## START PASSAGE GIVEN
The new study relies on 131 years of monthly temperature data for more than 12,000 grid points around the world, provided by NASA.

Heat waves matter because they kill large numbers of people through heat stress, cause forest fires, reduce crop yields and damage ecosystems, which are not adapted to high temperatures.

Although the worldwide decadal average was five times more heat waves than expected without long-term warming, there were large regional differences. Hardest hit, with 10 times more damaging heat waves, were eastern Europe, Africa, southern Asia and Amazonia.

The Potsdam paper, published in the journal Climatic Change, concludes:  “Our statistical analysis does not consider the causes behind climatic change, but given the overwhelming evidence that global warming in the second half of the 20th century is anthropogenic one may conclude that 80% of the monthly heat records would not have occurred without human influence on climate.”

This trend is expected to continue, with the number of records globally by 2040 being more than 12 times as high as in a climate with no long-term warming.

There has been a steep global warming trend over the last 40 years. Superimposed on this long-term rise, the team’s data show the effect of natural variability, with especially high numbers of heat records during years with El Niño events. This natural variability, however, does not explain the overall development of the record events they found, the researchers say.

Lead author Dim Coumou says: “The last decade brought unprecedented heat waves; for instance in the US in 2012, in Russia in 2010, in Australia in 2009, and in Europe in 2003. Heat extremes are causing many deaths.”
## END PASSAGE GIVEN
= PROBLEM TO SOLVE =
Copy the heat-wave passage from the words "The new study" through the words "Asia and Amazonia.", putting "wildfires" everywhere "forest fires" appears.
## START EXTRACTED ENTRIES
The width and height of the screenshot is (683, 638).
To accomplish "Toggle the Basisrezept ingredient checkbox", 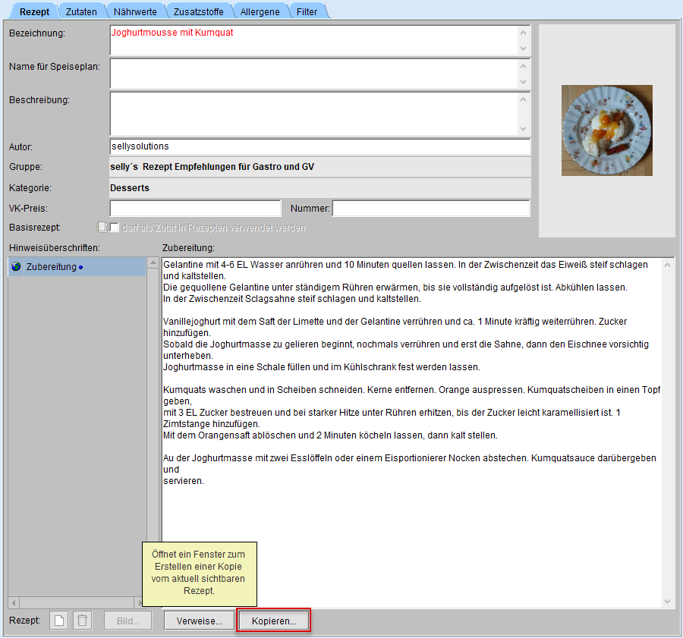I will tap(115, 228).
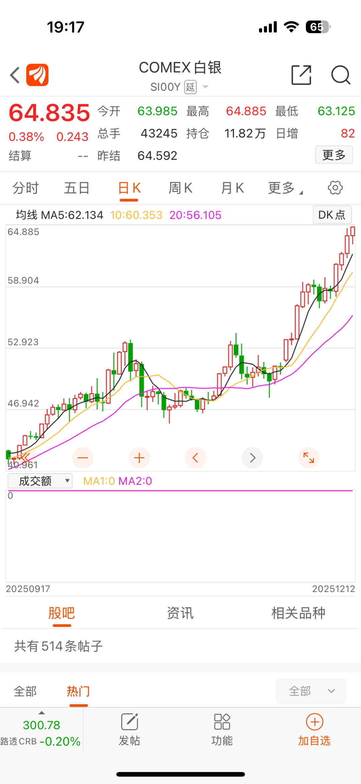Open chart settings gear icon
The height and width of the screenshot is (784, 361).
tap(335, 188)
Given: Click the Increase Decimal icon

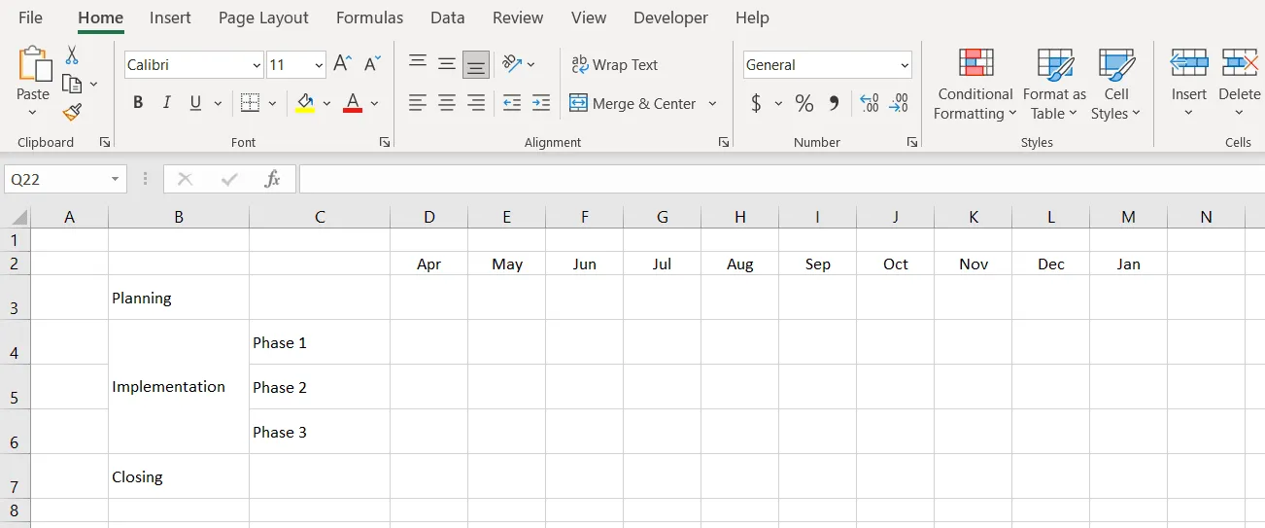Looking at the screenshot, I should (870, 103).
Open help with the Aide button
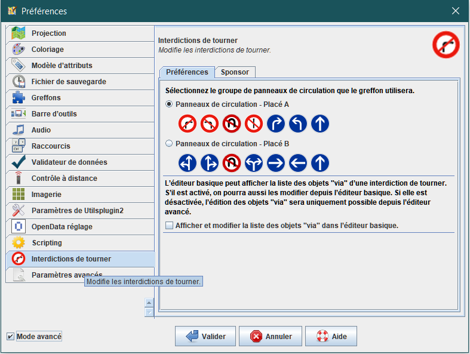Viewport: 470px width, 354px height. (331, 336)
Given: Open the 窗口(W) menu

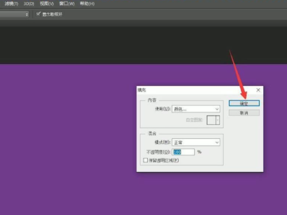Looking at the screenshot, I should pos(67,4).
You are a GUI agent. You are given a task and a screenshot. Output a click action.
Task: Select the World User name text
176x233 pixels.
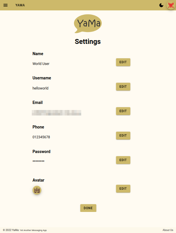click(41, 64)
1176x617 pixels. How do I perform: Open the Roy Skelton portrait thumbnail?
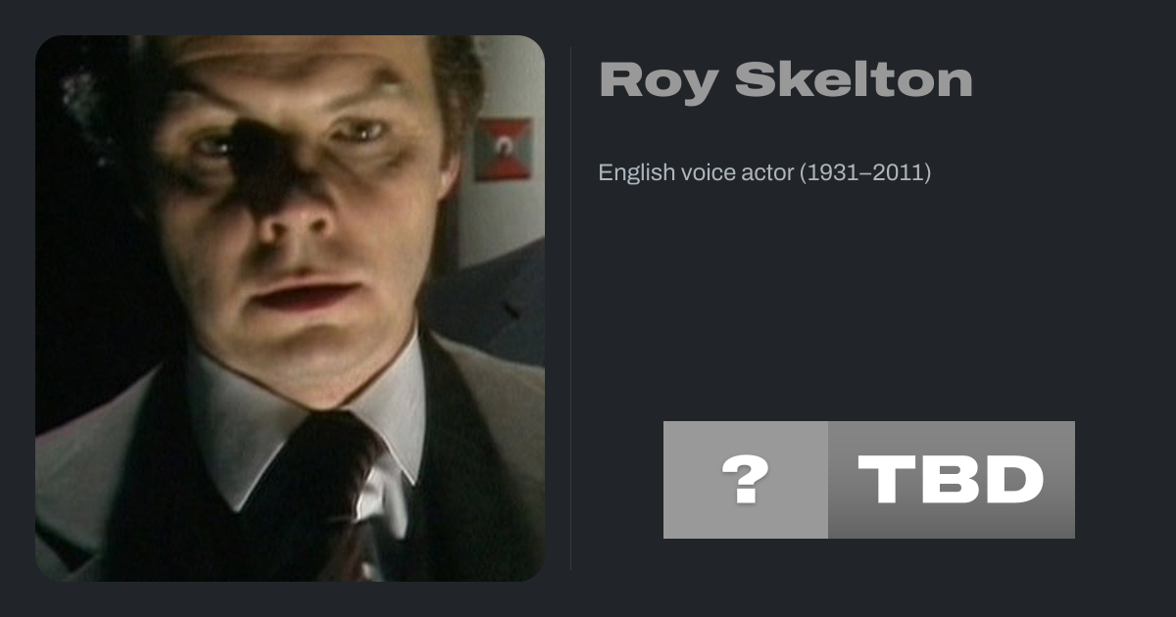click(x=290, y=309)
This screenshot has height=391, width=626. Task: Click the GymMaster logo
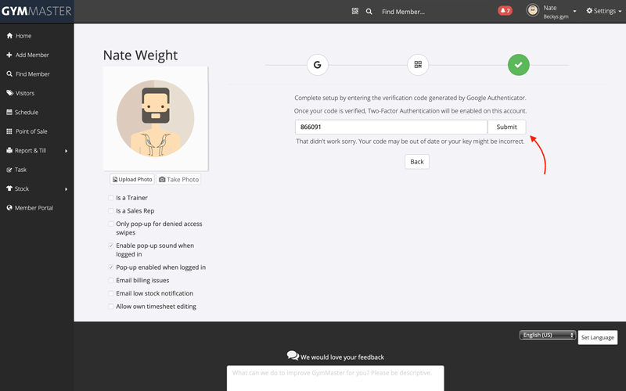(36, 12)
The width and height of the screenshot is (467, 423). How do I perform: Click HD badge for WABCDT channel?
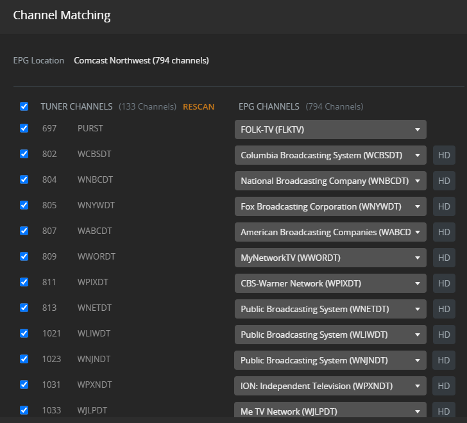[444, 231]
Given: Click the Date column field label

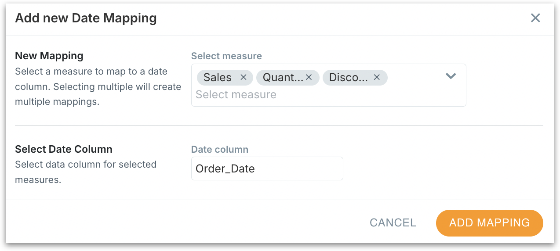Looking at the screenshot, I should [220, 149].
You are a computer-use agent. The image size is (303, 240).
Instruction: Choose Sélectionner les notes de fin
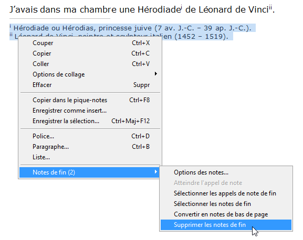(x=226, y=204)
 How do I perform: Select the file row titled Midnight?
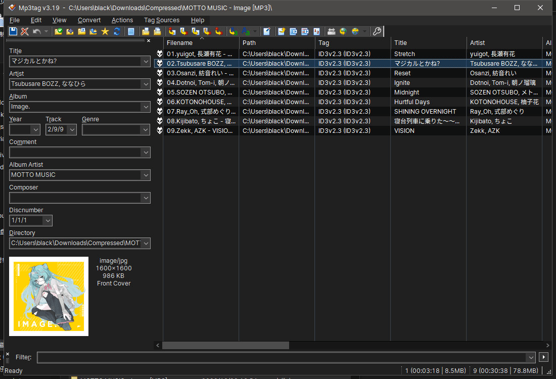(407, 92)
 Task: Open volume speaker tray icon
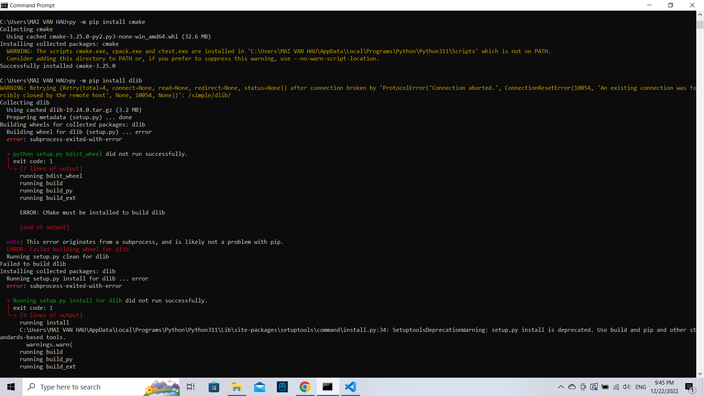click(x=627, y=387)
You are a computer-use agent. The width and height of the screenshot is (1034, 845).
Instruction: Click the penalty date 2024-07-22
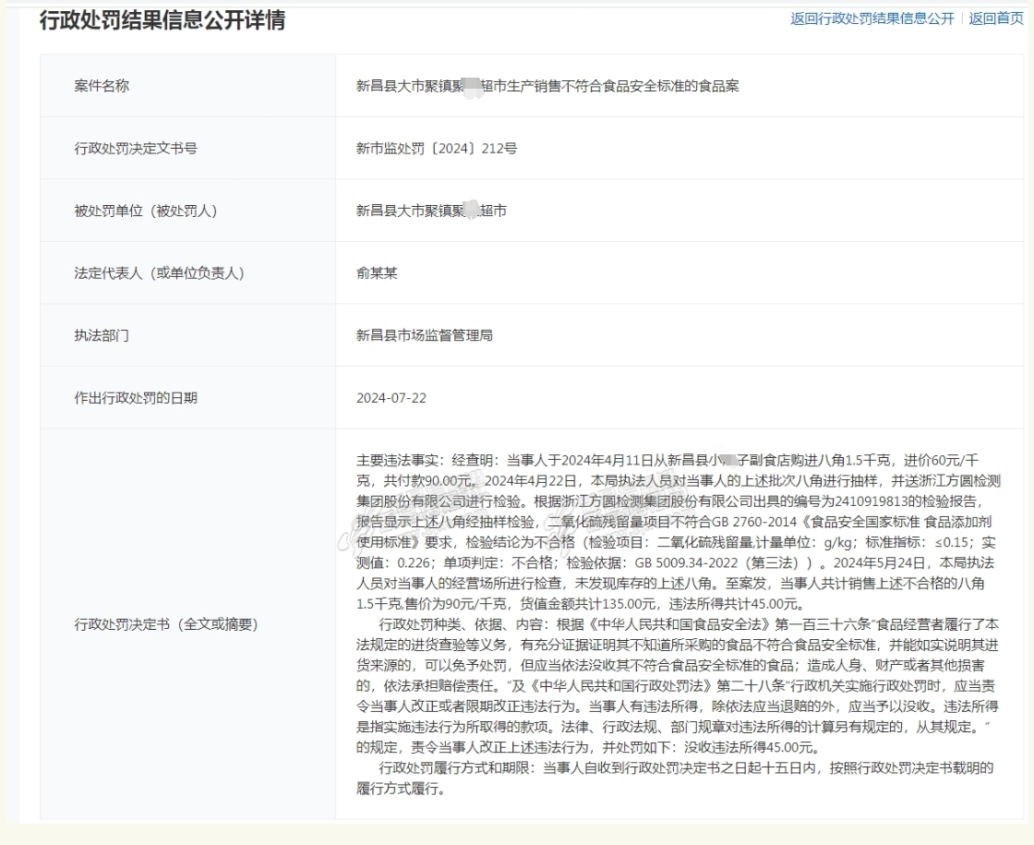[391, 398]
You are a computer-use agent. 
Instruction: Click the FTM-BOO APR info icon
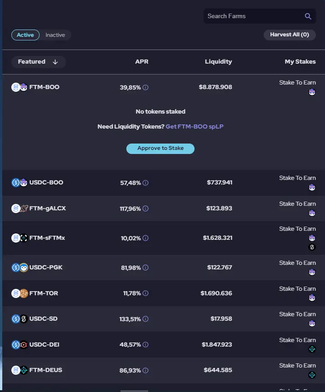click(x=145, y=87)
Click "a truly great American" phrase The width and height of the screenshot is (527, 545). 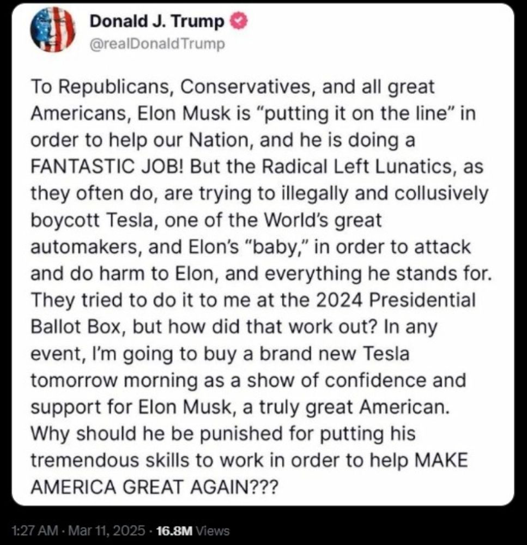(x=344, y=407)
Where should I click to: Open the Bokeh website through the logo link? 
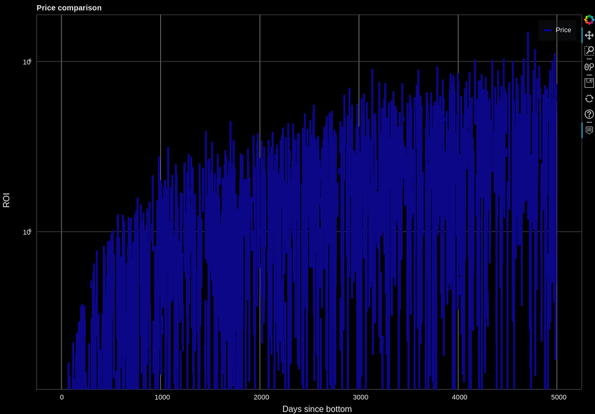click(589, 19)

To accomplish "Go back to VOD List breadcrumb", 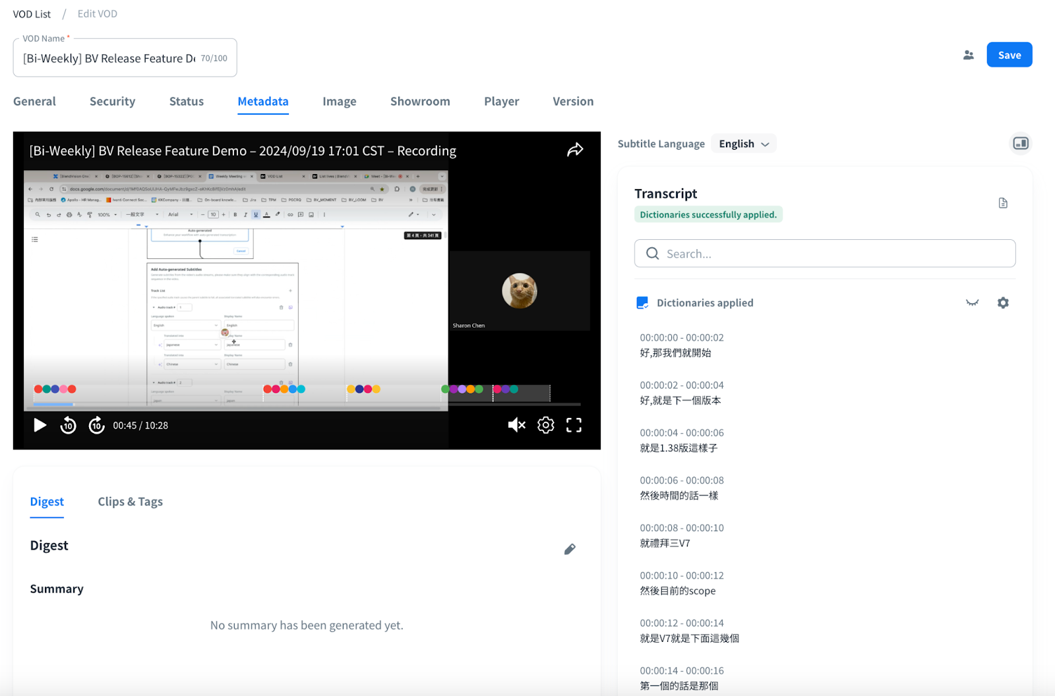I will (32, 14).
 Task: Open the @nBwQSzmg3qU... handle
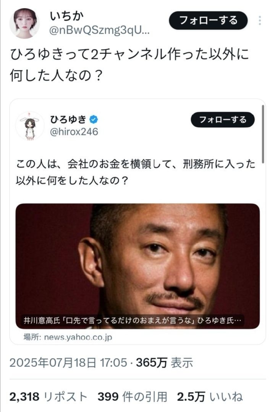[x=99, y=31]
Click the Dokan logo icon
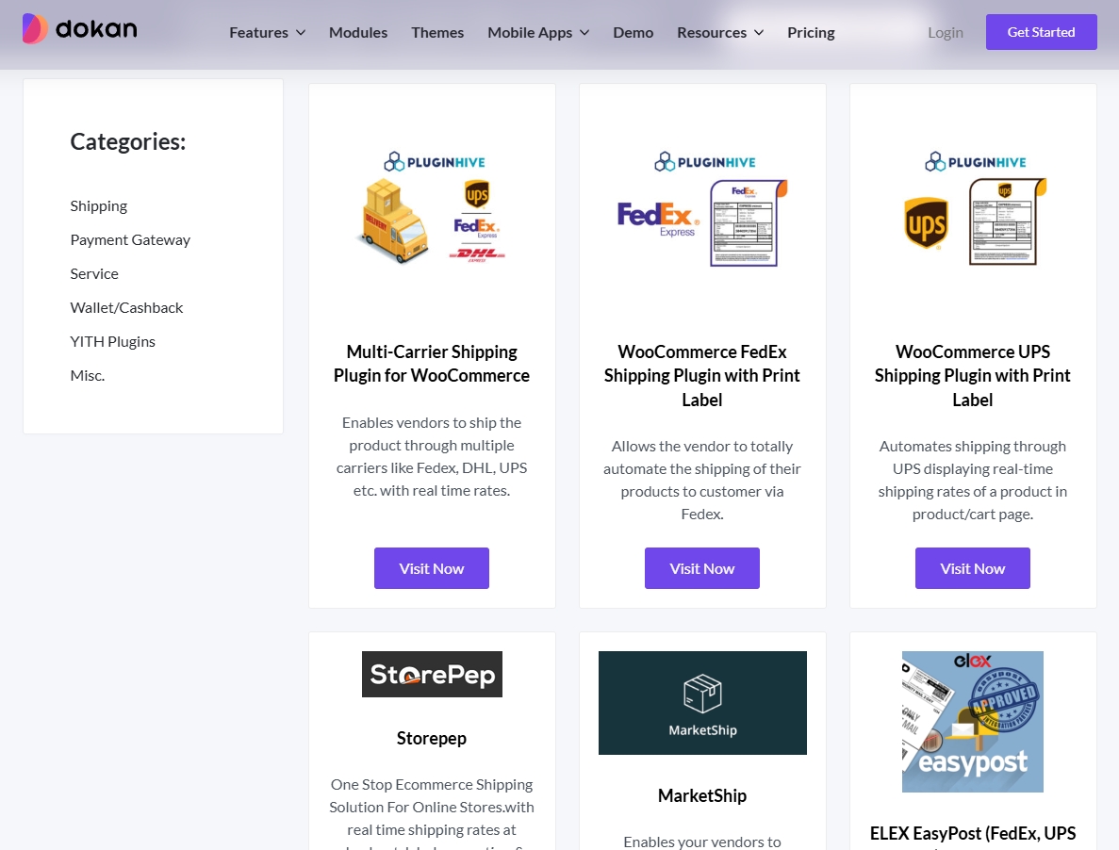1119x850 pixels. point(35,29)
## END EXTRACTED ENTRIES
= THE SOLUTION =
The new study relies on 131 years of monthly temperature data for more than 12,000 grid points around the world, provided by NASA.

Heat waves matter because they kill large numbers of people through heat stress, cause wildfires, reduce crop yields and damage ecosystems, which are not adapted to high temperatures.

Although the worldwide decadal average was five times more heat waves than expected without long-term warming, there were large regional differences. Hardest hit, with 10 times more damaging heat waves, were eastern Europe, Africa, southern Asia and Amazonia.